とにかく早く目覚める。雷が鳴っている以外は静かである。パラパラと本をめくってやり過ごす。不思議なもので日中に考えていたことと同じようなことが本の中で語られていたりする。シンクロというかデジャヴというか、ちょっと不思議な気分があるが、なに、気になっていたことがたまたま目につきやすいということなんだろう。
本当は雨だと困るのである。正確には僕ではないが、息子が順延になった運動会の朝なのだ。激しい雨音と雷の閃光が、心を乱す感じなのである。

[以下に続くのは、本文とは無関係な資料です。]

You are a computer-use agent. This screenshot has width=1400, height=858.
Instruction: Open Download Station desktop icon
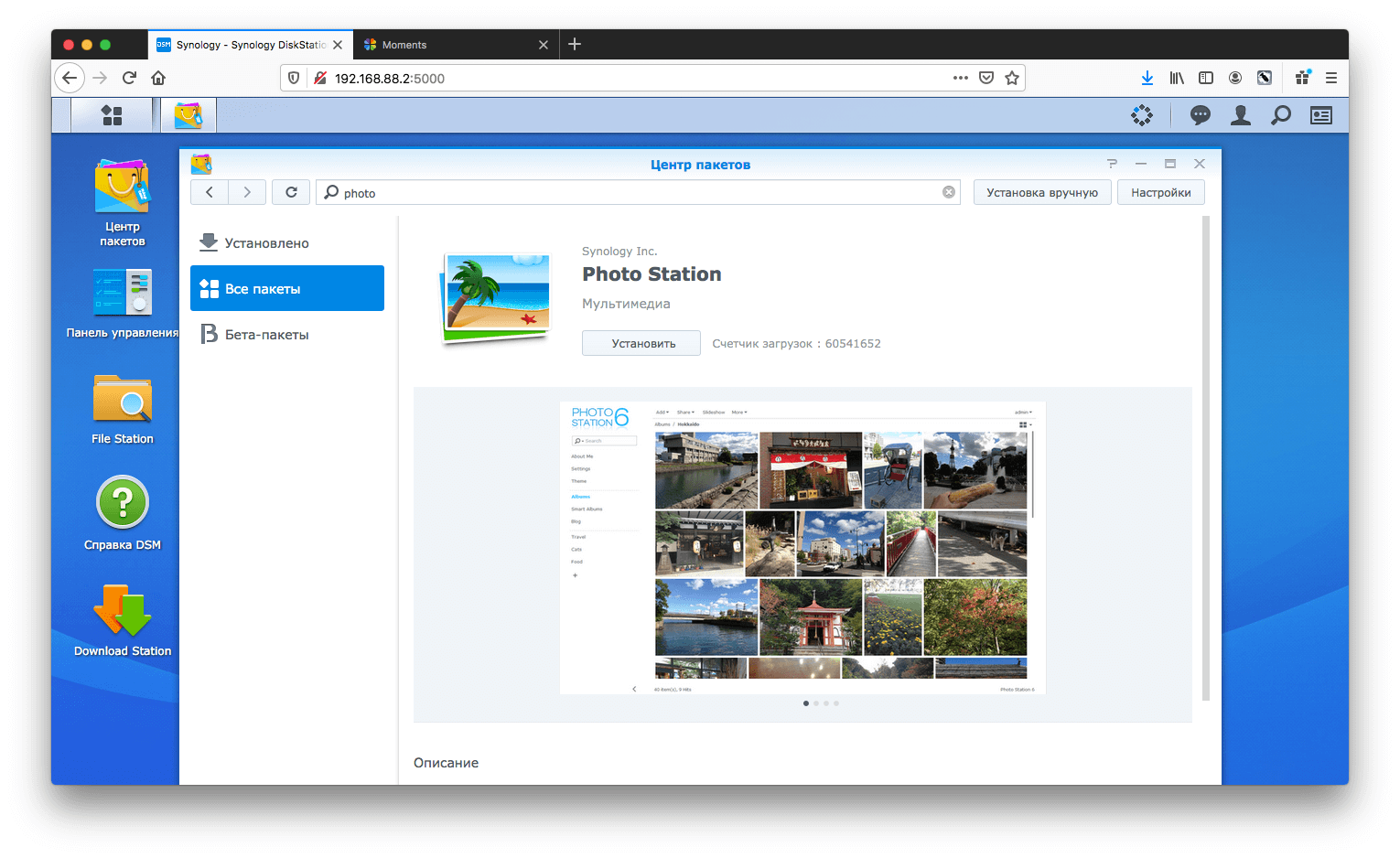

別の本を手に取ってまた走り読みする。古典である。当時は驚きの書だったが、今では当たり前になったようなことが書いてある。さらに時代が下って今の僕が読んでみると、また別の新鮮を覚える。万物流転、そんなこと思ったりする。古いものが案外新しい。そうして今になって過激になったりもする。世の中柔らかくなったもんだ。
いつの間にか雨は止んで、しめしめという感じか。朝からビーフカレーとヨーグルトを食べて持病の薬を飲む。空も明るくなってきたな。
つれあいが千円という。実は雨か晴れかを賭けていて、今は晴れだという意味らしい。明日という範囲でいうと、今のタイミングはそうなのか。そういう疑問も忘れて千円出そうとしてしまった。支払った方が雨が落ちないかもしれない。そんな期待もあるのかもしれない。